Текст в качестве послесловия к 8 Марта: профессор кафедры социологии Университета Западного Мичигана Елена Гапова и гендерная исследовательница (!), соосновательница проекта FEM TALKS в МГУ Анастасия Красильникова поговорили о роли женщины в современном мире в истории 20 века и сегодня. Выяснилось, в частности, что феминисткам надо бы аплодировать проекту «советская женщина».
Женщины в СССР одними из первых получили права, о которых гражданки других стран могли только мечтать, но сегодня Россия заметно отстает от Запада в том, что касается гендерного равенства. Каково положение постсоветской женщины сегодня? С советским наследием, стереотипами из «Служебного романа», растущей популярностью курсов по ведической женственности и молодой рыночной экономикой.
Советский гендерный проект
– Как гендерный проект СССР сказался на нынешнем положении постсоветских женщин?
– [Это был] Очень эффективный проект и для своего времени радикально феминистский.
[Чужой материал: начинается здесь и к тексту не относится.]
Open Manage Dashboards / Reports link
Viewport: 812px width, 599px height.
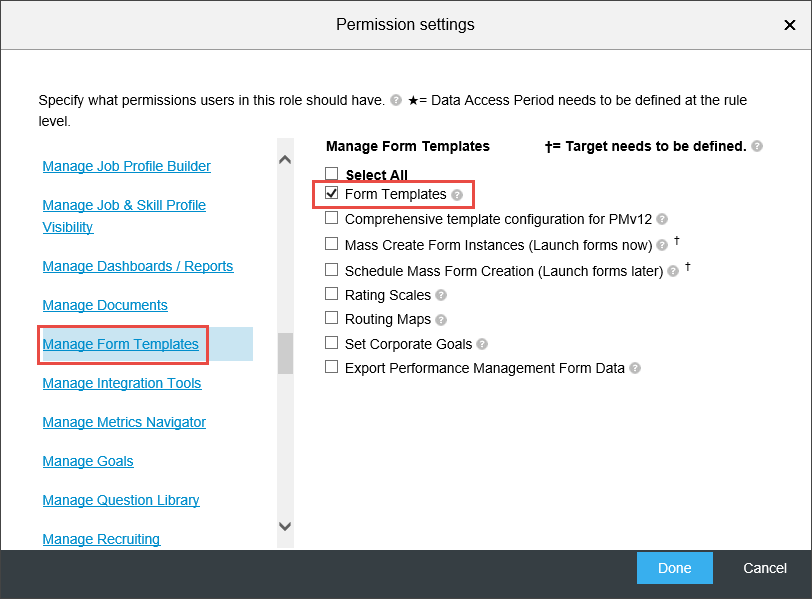tap(138, 266)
Он дал высокую женскую занятость, причем в тех профессиях, где женщин было мало, – это показатель модернизации, который все развитые страны приводят в доказательство продвижения на пути к гендерному равенству. Только у них это произошло позже и в других условиях, часто с использованием труда бедных цветных женщин для того, чтобы образованные могли делать карьеру, у нас же – в условиях форсированной модернизации и ограниченных ресурсов. Этот проект создал систему социальной поддержки (детский сад и пр.), которая позволяла женщине выйти на работу и не зависеть от мужчины. Сексуальность стала свободнее, особенно с 1960-х, хотя с оговорками и проблемами в связи с невниманием к контрацепции.
Конечно, советский гендерный проект вырос из labour feminism, он не видел многих проблем, которые были поставлены на Западе в 1970-е. Но тут важно не впадать в «презентизм», то есть не предъявлять претензий к прошлому, исходя из сегодняшних представлений о том, каким оно должно быть.
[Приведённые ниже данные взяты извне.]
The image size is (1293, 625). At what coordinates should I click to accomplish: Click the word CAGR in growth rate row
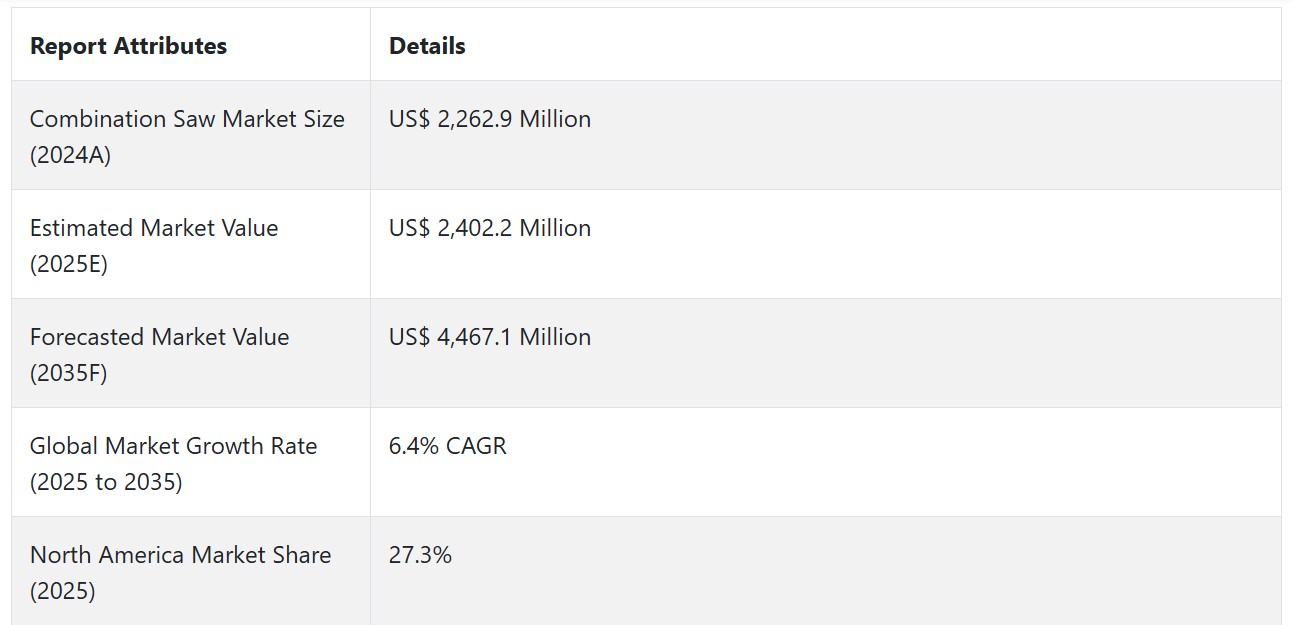click(x=476, y=446)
Как тот гендерный проект влияет на сегодняшнюю жизнь? Он задал определенный режим социального воспроизводства, который включал огромную сферу предоставляемых государством услуг. И теперь мы чаще всего думаем о гендерном равенстве в терминах распределения. В Штатах, например, где нет оплачиваемого декретного отпуска как федерального закона и очень дорогие детские учреждения, представление о гендерном равенстве сосредоточено на категориях «признания»: личной автономии, сексуальном выборе, борьбе с насилием и так далее.
– Есть довольно распространенная точка зрения, что советские женщины наелись феминизма при СССР и теперь хотят мужа, а решать ничего не хотят. Насколько это близко к истине?
– Они бытовых проблем наелись в то время и хотели бы жить лучше. Но совершенно не хотели бы отдать то, к чему привыкли: образование, профессиональную занятость, дающую автономию, и так далее. Конечно, в контексте постсоветских перемен, экономического неравенства возник буржуазный идеал – семья с мужчиной-добытчиком и женой-домохозяйкой. Феномен для нас непривычный – в отличие от Запада, где эта модель была всегда.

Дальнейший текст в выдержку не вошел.